Aujourd’hui, c’est l’image du « Paris-Villages » qui paraîtrait résumer notre volonté.
En réalité, ce n’est ni l’un, ni l’autre, et le Maire l’a souvent rappelé. »

Les Verts manœuvrés par Delanoë 

Ainsi les Verts, qui étaient opposés aux tours, croyaient avoir gagné. Las, Delanoë savait bien que l’absence d’orientation sur les hauteurs allait l’aider à parvenir à ses fins. Et, au lendemain de sa réélection avec la majorité absolue, en juin 2008, il lance « un processus de réflexions sur les immeubles de 50 m de hauteur pour le logement et les IGH (les tours) pour les bureaux » ! Autrement dit, une orientation est définie après coup…
Aujourd’hui, les juges se fient au PADD et voient, dans l’absence d’indications sur les hauteurs, une autorisation implicite à construire des IGH. Et la requête de Monts 14 contre la Révision simplifiée à la Porte de Versailles a été rejetée en 1ère  instance.

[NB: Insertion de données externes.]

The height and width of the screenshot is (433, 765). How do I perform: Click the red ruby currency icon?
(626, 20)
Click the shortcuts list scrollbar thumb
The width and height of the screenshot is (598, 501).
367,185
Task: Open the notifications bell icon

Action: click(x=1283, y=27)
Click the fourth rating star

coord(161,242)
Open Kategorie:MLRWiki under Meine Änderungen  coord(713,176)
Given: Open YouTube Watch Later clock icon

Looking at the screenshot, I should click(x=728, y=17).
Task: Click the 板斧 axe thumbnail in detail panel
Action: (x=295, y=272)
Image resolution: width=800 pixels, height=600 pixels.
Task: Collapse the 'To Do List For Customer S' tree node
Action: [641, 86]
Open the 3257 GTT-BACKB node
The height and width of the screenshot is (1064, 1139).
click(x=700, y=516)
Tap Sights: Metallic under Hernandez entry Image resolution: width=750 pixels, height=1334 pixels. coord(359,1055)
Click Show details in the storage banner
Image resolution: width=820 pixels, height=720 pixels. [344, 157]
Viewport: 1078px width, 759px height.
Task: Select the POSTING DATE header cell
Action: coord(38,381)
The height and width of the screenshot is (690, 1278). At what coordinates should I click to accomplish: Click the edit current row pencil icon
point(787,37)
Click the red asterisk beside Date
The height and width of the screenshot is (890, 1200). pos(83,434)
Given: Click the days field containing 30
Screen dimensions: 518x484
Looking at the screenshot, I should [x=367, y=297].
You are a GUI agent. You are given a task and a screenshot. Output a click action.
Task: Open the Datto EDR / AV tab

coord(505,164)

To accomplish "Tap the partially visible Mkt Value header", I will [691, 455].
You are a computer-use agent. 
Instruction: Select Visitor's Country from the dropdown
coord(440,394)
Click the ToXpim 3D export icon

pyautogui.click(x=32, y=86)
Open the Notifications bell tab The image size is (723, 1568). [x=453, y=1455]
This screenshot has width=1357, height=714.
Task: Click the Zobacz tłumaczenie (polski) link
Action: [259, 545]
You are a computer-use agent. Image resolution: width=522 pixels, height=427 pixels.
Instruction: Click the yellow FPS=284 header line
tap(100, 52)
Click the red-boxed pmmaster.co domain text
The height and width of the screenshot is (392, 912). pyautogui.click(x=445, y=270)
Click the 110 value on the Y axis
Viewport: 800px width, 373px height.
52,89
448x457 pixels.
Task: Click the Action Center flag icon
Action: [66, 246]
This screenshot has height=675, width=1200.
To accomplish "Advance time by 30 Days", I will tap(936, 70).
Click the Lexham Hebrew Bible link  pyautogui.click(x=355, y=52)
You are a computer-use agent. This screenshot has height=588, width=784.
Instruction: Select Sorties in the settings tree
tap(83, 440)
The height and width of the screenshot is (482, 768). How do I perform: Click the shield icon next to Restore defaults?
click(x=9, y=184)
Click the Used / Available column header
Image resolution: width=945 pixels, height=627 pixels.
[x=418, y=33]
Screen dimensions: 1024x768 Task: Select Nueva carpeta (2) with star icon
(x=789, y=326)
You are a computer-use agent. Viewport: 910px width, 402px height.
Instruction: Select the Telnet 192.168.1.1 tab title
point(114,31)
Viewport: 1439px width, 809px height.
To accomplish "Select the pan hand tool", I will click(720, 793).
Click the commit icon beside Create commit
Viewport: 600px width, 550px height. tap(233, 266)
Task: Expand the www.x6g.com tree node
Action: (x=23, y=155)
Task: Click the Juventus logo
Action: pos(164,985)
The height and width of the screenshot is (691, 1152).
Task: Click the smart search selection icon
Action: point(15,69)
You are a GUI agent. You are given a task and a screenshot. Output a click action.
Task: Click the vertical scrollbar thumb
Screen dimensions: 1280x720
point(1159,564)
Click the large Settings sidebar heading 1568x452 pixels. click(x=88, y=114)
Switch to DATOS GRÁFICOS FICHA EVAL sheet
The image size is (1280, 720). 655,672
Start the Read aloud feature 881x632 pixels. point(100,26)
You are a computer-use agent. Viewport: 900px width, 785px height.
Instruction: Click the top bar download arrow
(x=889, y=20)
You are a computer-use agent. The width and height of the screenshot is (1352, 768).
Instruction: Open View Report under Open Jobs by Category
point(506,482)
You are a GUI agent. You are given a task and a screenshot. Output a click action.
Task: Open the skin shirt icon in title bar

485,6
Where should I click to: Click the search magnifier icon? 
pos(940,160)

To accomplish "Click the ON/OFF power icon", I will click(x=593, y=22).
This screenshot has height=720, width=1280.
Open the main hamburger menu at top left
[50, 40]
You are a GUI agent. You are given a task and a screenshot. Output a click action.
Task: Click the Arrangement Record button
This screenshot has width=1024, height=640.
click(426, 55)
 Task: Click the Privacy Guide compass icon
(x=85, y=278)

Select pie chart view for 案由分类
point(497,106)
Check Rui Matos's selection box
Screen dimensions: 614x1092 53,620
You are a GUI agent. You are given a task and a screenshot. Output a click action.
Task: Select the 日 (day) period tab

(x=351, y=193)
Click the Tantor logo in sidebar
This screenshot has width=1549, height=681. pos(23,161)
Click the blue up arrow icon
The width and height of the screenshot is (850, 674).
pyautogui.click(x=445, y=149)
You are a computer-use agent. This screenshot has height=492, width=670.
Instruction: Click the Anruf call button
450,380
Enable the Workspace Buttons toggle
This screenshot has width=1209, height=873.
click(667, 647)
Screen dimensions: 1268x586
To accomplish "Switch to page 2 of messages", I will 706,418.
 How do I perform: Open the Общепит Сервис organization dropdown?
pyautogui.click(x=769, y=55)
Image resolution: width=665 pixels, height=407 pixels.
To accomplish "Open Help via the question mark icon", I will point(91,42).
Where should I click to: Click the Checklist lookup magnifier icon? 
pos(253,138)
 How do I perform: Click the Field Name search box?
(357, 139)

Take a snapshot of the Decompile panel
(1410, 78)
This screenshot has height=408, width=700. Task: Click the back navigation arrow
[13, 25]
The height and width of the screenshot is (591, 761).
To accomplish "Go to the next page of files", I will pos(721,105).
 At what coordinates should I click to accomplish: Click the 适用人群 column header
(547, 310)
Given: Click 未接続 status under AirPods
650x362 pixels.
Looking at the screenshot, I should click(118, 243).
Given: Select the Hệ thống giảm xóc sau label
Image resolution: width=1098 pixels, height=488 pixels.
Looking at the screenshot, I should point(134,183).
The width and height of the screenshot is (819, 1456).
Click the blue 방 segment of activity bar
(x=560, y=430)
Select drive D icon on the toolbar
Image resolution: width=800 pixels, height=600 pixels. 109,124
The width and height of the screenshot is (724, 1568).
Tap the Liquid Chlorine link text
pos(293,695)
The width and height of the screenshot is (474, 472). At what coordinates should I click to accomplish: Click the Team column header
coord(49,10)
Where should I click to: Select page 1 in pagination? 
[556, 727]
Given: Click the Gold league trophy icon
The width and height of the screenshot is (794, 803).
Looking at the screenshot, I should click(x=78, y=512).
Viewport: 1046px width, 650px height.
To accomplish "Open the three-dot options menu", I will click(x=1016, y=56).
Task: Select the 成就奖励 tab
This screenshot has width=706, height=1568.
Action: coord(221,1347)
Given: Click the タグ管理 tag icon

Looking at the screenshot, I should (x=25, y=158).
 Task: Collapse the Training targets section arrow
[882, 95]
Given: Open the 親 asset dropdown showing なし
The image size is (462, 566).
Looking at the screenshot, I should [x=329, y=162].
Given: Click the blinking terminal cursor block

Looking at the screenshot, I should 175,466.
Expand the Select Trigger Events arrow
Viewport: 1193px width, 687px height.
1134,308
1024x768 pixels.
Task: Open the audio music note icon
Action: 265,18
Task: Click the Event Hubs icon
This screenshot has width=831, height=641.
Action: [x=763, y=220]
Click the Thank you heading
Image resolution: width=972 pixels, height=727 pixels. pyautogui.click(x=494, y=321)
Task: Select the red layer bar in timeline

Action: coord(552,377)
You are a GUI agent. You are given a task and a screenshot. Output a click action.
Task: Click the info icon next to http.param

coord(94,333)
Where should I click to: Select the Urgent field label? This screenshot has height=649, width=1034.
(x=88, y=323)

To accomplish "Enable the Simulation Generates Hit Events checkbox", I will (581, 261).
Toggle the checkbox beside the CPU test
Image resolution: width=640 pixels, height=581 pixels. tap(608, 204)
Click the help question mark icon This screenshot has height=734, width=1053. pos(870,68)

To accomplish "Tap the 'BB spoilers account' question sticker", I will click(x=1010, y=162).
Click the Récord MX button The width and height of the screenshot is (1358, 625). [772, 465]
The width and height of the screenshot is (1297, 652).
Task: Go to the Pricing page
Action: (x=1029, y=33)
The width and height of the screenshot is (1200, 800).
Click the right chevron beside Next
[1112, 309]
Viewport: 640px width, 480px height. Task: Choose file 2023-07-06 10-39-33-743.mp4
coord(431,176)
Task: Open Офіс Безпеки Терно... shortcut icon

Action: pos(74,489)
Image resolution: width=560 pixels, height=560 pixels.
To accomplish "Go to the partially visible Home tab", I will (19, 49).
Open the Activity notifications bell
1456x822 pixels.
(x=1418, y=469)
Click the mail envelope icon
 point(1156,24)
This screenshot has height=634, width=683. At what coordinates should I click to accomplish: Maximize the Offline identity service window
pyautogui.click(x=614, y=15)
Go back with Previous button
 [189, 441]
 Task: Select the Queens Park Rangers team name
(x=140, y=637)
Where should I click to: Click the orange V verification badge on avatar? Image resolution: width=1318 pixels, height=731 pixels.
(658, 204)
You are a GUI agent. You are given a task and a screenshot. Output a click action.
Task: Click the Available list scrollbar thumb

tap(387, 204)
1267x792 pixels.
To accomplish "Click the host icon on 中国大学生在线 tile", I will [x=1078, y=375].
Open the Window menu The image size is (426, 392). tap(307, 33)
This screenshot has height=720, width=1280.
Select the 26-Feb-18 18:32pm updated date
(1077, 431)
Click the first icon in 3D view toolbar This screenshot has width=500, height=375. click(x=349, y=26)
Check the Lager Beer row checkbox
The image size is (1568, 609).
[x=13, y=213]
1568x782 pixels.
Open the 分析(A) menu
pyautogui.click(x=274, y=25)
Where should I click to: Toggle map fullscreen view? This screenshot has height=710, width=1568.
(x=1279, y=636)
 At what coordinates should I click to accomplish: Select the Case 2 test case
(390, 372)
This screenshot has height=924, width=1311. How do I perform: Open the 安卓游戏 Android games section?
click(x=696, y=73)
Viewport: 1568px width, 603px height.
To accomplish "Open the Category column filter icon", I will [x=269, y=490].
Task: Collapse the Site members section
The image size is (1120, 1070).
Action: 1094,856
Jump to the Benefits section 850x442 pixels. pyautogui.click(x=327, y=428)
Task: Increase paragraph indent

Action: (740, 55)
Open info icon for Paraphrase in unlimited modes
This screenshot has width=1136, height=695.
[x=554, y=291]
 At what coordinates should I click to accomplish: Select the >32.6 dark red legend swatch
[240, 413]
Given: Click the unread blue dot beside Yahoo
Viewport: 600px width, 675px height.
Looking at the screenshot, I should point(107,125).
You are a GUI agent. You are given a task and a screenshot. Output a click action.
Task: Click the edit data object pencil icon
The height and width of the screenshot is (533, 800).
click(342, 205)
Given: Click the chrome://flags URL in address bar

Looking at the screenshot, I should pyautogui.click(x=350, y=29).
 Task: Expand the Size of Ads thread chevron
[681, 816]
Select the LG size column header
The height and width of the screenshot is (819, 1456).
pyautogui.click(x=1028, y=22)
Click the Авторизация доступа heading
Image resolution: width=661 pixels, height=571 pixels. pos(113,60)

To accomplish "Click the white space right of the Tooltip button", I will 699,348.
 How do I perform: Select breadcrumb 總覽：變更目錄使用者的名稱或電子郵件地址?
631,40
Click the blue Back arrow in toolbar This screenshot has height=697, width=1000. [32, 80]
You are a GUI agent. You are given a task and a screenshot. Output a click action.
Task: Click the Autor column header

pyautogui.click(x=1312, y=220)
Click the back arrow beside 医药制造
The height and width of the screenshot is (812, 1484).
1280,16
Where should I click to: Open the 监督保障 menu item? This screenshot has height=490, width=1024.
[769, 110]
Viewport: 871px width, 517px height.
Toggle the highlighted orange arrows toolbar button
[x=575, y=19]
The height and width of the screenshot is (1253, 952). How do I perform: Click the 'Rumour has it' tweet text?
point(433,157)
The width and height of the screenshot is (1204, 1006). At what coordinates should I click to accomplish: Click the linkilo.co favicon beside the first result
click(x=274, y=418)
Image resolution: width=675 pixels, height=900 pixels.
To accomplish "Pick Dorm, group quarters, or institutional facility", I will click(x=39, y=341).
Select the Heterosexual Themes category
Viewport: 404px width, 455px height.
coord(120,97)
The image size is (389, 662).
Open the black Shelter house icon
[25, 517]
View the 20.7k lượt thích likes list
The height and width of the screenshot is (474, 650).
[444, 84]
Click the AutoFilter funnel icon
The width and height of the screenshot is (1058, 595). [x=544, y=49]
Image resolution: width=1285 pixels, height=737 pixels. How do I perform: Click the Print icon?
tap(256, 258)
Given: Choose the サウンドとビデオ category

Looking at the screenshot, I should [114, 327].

Le PADD n’est plus conforme au code de l’urbanisme

Aujourd’hui, le PADD de Paris ne pourrait plus être voté en l’état. Mais, le PLU de 2006 a reconduit le Plan des plafonds de hauteurs et le Plan des fuseaux de protection du site de la Ville de Paris, tels qu’ils avaient été établis en 1975. Une limitation a toujours un sens par rapport à quelque chose à protéger. Ce sens, on le trouve, en 1975, dans la sauvegarde des « points de vue », « perspectives », « échappées »…
Tel est le sens du mémoire déposé par Monts 14 à la veille de l’audience du 14 avril en cour d’appel. Toutes les réflexions sur le grand paysage qui sont apparues depuis 2008 au fil des révisions simplifiées n’ont pas de valeur. On ne change pas l’orientation prise pour un paysage au gré de ses besoins pour des opérations ponctuelles. Seule compte l’orientation prise à l’occasion d’une révision générale à laquelle participent tous les citoyens.